THE PROBLEM: Carry on the article about China's anal swab COVID tests from the point where it ends.

PASSAGE:
□ □ □ □
Do you like having your nussy teased by COVID nasal swabs but crave something more sensual? Good news! China just deployed anal swabs as a new kind of COVID test, which could catch the virus more accurately — and you may be able to procure one someday, too.
For now, anal swabs are only being used on limited groups, primarily high-risk cases and people cramped in quarantine. If a stool sample can’t be acquired for whatever reason, the anal test requires inserting a cotton swab anywhere between one and two inches into your hole, then delicately rotating it so the COVID can’t escape.
The rationale behind anal swab COVID tests is simply that data suggests the virus lives longer in the ass than in the respiratory tract — therefore, anal tests should theoretically result in fewer false negatives. And yes, the data is indeed real: Last summer, research by Chinese scientists found that, in a few cases, anal swabs detected COVID in people who tested negative in throat and spit analysis. The researchers concluded, “We propose anal swabs as the potentially optimal specimen for SARS-CoV-2 detection for evaluation of hospital discharge of COVID-19 patients.” For what it’s worth, other studies have come to similar conclusions.
Nonetheless, anal swab COVID tests already have their skeptics. Yang Zhanqiu, a pathologist at Wuhan University, told the Global Times, “There have been cases concerning the coronavirus testing positive in a patient’s excrement, but no evidence has suggested it had been transmitted through one’s digestive system.” Therefore, nasal and throat swabs may still be more effective, he says, because the virus is contracted through the upper respiratory tract, not the digestive system, which means a person may test positive with an anal swab even if they’re no longer contagious.
□ □ □ □
DATA:
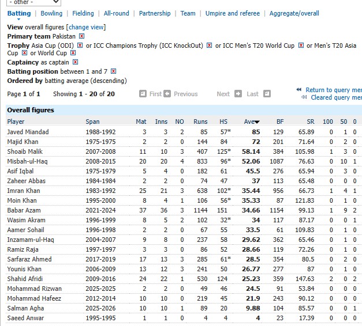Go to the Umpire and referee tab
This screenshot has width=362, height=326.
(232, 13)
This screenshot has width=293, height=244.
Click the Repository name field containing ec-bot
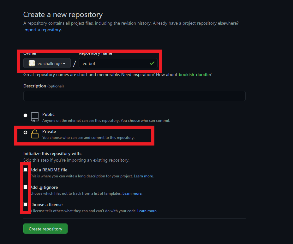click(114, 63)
□ □ □ □
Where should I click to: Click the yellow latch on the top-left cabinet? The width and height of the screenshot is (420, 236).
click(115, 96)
□ □ □ □
SOLVED EXERCISE:
However, China has long been open to taking extreme measures to contain the coronavirus, including stringent lockdowns and mandatory testing, so it makes sense that they’re taking a “better safe than sorry” approach to anal swabs, even if they’re somewhat questionable.
Hoping for another opinion, I reached out to several doctors for comment on the efficacy of anal swab COVID tests, all of whom “respectfully declined,” and as expected, many other professionals in the field appear to be equally unsure about this type of testing. For instance, when the European Commission was asked on Thursday about including anal swabs for EU-wide COVID testing, the Commission burst into laughter, and spokesperson Stefan De Keersmaecker responded, “We will go where the science takes us. So if science takes us to the butt, we will consider this.”
In the meantime, might we recommend an anal pap smear?